Defensive tackle Antonio Dixon said he didn't really consider this a payback game.
"Too much has changed," said Dixon, a reserve last season who probably will start Sunday.
Dixon suggested that the game is important more because of how it could affect the Eagles' prospects in the tight NFC playoff struggle, rather than because of the need for vengeance.
"We can control our own destiny, we just have to play week by week," he said.
Strong safety Quintin Mikell wasn't in a mood to reflect on Dallas' shifting fate.
"I don't really care if they're in the playoffs or not. They're a good team, but I feel we can beat anybody," Mikell said yesterday.
"It was frustrating, because they put us out. They not only put us out, but they embarrassed us," Mikell said. "That kind of fueled the offseason and all that stuff . . . We're not expecting what happened last year to happen this year. We have a different mindset, different team with different abilities.
"I think this [Eagles] team is better. I think this team is more explosive. We have more playmakers, all across the board. Even though we're young, I feel like we're a smarter team and we're a team of natural football players," Mikell said.
He said natural football players are guys who "are going to put their head in and smash people, guys who are going to get off blocks and just play football, play smart."
When the Eagles take the field Sunday evening, they are likely to start eight offensive players and six defensive players who started that Jan. 9 playoff meeting. Of 23 Eagles subs from that game, 12 are not on this week's roster.
"I think they're a better team," Dallas linebacker DeMarcus Ware said yesterday, when asked about the Eagles on a conference call with Philadelphia-area reporters. Ware is primarily concerned with the Birds' offense, which he said doesn't make many mistakes. "They're not a one-dimensional team, they can run the ball and get the job done," he said.
The Eagles said goodbye to Donovan McNabb, Brian Westbrook, Sheldon Brown and several others who played significant roles in the Dallas losses after last season. They dressed 11 rookies for their most recent game, a 34-24 victory over Houston a week ago tonight. They are in the process of becoming Michael Vick's team, fast, aggressive and resilient, despite substantive flaws.
"The confidence level on this team, especially the offense, is so high," running back LeSean McCoy said. "Guys are doing whatever it takes to win, making plays, and just kind of competing with each other."
Right tackle Winston Justice, who said he hopes to practice today and to play Sunday after sitting out yesterday with a left knee hyperextension, said: "I think we have a different personality than we did last year. I think we're young and very explosive . . . I think we're more confident than we were."
The Cowboys have seen some changes as well, after starting the season as Super Bowl favorites, then winning only one of their first eight games. Jason Garrett is the interim coach now, you might have heard. Jon Kitna became the quarterback when Tony Romo broke his collarbone on Oct. 25. Dallas retains eight of the 11 offensive starters from last January, nine of 11 on defense, though 13 of the 23 Cowboys subs will be different.

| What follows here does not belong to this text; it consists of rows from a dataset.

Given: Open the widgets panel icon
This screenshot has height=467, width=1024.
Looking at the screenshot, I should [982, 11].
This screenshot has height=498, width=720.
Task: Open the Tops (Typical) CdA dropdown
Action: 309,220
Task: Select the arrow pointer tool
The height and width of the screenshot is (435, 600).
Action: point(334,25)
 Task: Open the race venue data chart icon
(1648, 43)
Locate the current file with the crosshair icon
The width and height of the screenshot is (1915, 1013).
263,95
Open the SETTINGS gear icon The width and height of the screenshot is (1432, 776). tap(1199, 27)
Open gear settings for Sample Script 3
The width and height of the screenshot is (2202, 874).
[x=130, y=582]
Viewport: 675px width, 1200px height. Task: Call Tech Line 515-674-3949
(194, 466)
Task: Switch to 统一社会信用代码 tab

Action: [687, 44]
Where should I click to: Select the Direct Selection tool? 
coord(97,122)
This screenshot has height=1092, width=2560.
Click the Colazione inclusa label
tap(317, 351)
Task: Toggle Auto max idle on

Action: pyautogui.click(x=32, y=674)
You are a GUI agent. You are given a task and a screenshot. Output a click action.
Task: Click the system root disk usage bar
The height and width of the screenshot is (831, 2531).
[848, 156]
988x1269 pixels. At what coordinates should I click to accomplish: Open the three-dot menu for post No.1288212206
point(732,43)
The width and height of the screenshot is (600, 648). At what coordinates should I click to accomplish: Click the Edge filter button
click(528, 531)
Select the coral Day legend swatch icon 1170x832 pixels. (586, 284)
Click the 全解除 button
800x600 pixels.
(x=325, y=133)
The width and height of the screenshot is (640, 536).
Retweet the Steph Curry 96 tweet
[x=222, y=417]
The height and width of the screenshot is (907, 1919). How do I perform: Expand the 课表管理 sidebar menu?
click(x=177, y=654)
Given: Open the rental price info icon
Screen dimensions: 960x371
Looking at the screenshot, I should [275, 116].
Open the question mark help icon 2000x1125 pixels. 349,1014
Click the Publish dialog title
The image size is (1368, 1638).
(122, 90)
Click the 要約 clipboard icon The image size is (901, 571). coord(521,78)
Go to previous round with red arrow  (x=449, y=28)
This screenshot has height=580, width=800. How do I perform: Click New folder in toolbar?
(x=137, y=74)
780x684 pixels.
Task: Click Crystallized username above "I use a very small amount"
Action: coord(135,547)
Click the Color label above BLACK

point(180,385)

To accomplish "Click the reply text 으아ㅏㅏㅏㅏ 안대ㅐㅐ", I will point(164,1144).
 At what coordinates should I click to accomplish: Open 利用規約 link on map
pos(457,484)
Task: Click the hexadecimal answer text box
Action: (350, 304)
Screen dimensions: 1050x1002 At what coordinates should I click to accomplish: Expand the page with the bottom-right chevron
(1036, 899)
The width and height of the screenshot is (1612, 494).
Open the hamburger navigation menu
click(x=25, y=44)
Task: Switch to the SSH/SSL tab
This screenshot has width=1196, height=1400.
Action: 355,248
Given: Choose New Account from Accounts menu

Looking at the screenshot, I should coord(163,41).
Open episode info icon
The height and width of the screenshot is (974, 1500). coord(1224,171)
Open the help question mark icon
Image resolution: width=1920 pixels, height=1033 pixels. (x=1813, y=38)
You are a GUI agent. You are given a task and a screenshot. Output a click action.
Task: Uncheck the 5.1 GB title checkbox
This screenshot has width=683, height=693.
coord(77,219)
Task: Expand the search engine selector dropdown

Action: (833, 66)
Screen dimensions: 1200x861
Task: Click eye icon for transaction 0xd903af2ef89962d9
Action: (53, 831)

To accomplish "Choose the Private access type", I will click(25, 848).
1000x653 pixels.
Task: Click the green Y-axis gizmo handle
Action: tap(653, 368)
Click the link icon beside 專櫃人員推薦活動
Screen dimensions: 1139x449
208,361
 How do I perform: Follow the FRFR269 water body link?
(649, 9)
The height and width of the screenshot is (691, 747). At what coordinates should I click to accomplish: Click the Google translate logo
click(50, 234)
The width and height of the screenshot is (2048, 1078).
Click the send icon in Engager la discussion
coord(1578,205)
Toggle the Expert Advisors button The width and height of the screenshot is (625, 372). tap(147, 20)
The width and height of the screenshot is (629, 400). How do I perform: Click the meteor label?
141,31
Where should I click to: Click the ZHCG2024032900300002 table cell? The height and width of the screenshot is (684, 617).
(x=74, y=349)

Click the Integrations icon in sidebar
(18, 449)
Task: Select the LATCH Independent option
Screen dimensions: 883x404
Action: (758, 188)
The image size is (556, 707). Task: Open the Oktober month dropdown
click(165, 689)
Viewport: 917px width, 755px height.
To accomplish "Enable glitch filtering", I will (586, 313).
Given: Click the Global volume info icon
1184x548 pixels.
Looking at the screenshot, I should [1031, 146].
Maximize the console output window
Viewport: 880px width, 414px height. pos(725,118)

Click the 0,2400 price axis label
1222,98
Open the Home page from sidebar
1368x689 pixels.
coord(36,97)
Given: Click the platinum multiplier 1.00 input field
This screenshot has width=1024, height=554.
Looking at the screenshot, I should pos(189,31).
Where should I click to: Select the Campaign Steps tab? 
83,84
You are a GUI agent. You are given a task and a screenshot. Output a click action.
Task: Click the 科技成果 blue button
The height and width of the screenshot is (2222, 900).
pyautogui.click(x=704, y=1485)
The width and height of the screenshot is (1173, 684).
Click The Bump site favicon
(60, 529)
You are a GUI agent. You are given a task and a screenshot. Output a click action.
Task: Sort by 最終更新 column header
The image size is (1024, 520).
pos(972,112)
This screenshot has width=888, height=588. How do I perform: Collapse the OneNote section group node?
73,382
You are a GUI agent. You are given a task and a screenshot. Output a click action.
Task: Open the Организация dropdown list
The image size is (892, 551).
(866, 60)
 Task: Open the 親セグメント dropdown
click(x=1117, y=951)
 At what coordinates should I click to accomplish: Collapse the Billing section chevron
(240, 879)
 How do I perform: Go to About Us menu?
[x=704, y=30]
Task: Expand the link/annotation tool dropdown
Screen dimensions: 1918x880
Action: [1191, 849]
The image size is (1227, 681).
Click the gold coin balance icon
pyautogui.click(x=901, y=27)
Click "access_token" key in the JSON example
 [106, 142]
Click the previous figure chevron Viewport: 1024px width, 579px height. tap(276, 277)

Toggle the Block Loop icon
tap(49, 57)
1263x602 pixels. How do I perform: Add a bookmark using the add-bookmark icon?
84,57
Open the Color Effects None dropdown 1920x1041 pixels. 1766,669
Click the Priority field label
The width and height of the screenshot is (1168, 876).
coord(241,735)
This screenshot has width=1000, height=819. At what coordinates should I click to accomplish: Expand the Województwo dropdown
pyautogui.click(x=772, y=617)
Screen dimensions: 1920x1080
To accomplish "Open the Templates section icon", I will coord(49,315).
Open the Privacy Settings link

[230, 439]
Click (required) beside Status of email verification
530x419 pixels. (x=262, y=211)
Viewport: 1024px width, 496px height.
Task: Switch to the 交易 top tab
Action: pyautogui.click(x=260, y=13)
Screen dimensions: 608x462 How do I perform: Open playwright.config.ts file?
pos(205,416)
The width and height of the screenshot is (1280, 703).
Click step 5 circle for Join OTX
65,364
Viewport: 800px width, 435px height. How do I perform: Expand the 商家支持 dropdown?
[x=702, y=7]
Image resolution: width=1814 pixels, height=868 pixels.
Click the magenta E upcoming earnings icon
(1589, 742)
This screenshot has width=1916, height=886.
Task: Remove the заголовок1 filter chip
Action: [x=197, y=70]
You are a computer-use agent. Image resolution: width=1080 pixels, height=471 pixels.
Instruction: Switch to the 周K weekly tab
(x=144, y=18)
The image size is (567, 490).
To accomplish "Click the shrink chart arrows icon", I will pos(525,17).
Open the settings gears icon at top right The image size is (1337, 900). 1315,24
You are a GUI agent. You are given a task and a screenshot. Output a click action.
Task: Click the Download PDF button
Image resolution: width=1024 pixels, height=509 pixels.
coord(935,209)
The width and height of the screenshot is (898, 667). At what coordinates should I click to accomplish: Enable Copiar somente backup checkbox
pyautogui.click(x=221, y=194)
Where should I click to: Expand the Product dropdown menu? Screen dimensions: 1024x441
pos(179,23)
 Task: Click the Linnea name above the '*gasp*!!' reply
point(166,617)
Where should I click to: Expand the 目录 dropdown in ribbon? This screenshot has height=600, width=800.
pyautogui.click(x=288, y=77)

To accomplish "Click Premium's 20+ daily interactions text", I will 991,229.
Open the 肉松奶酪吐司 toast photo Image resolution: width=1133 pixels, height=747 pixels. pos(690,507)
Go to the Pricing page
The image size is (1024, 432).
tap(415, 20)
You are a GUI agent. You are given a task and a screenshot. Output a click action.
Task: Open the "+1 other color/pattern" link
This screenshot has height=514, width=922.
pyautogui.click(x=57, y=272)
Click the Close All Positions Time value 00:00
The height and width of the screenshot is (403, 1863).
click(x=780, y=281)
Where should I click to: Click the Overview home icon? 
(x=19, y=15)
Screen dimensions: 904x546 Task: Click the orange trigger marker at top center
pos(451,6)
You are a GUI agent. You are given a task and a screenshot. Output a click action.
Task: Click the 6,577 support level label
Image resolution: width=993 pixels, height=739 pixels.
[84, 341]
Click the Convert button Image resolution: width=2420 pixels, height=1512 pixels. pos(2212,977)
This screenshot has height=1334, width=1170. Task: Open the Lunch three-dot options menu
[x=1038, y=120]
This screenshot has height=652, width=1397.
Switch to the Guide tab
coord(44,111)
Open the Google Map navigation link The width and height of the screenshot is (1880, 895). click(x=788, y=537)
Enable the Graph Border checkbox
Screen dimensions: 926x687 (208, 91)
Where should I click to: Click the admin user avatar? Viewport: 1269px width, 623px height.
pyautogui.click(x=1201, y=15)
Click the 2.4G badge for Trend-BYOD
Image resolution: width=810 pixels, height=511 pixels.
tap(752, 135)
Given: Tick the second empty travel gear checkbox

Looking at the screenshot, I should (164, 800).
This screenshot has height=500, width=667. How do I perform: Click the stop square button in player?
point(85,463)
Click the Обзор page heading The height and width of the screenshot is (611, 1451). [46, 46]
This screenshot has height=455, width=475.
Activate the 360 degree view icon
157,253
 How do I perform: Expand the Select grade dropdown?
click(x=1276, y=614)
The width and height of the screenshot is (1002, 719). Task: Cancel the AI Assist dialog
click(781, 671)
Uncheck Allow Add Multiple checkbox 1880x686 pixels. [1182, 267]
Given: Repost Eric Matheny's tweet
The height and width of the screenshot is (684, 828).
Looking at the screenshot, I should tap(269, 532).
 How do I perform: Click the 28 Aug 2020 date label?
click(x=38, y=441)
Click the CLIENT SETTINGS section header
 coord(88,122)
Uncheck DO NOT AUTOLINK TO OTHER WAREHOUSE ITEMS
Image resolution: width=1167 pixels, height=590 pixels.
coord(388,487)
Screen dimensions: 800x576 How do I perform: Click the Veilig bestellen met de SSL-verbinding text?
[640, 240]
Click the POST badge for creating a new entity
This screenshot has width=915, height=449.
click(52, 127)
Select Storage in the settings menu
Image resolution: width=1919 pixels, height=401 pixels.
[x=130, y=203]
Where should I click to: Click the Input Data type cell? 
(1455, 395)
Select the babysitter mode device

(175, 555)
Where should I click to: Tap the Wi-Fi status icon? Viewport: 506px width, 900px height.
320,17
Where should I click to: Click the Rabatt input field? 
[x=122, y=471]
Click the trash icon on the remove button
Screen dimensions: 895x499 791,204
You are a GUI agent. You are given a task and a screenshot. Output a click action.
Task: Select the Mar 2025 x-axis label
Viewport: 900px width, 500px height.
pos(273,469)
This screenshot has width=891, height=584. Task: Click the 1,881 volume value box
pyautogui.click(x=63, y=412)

"Both teams are very similar to what they were last year, as far as the scheme part," Eagles coach Andy Reid said. "There are different players in some spots, and we'll go play."
Reid said his team is "not worried about what happened last year or in the future or anything else. It's all about right now."
Dallas is 3-1 under Garrett, finally playing like the team everyone expected the Cowboys to be, almost certainly too late to make the playoffs.
"It seems guys like that, they're playing for the coach," Eagles defensive end Darryl Tapp said. "They're emphasizing the run, to help out Kitna."
"Their defense is the same defense that beat us three times in a row last year," including a 20-16 Eagles setback Nov. 8 at the Linc, Justice noted. "I was surprised [by the Cowboys' 1-7 start], because that defense is really impressive. It's funny how things work out in the NFL sometimes. But they still have the potential to be what they were, because it's the same guys."
Of course, just because the Eagles' season is no longer about matching up with the Cowboys, that doesn't mean the Eagles have forgotten exactly how their 2009 season turned to mush.
"I just remember being in the locker room and the look on everyone's face," strongside linebacker Moise Fokou said. "It was kind of devastating, getting it handed to you twice, back to back like that . . . It was very shocking . . . A rivalry game - those are usually good games."
Left guard Todd Herremans said there was nothing to be gained from remembering last season or marveling over how circumstances have changed in 11 months.
"You can't really carry stuff over," Herremans said. "We just have to approach 'em like they're the Cowboys, who we need to beat twice to win our division."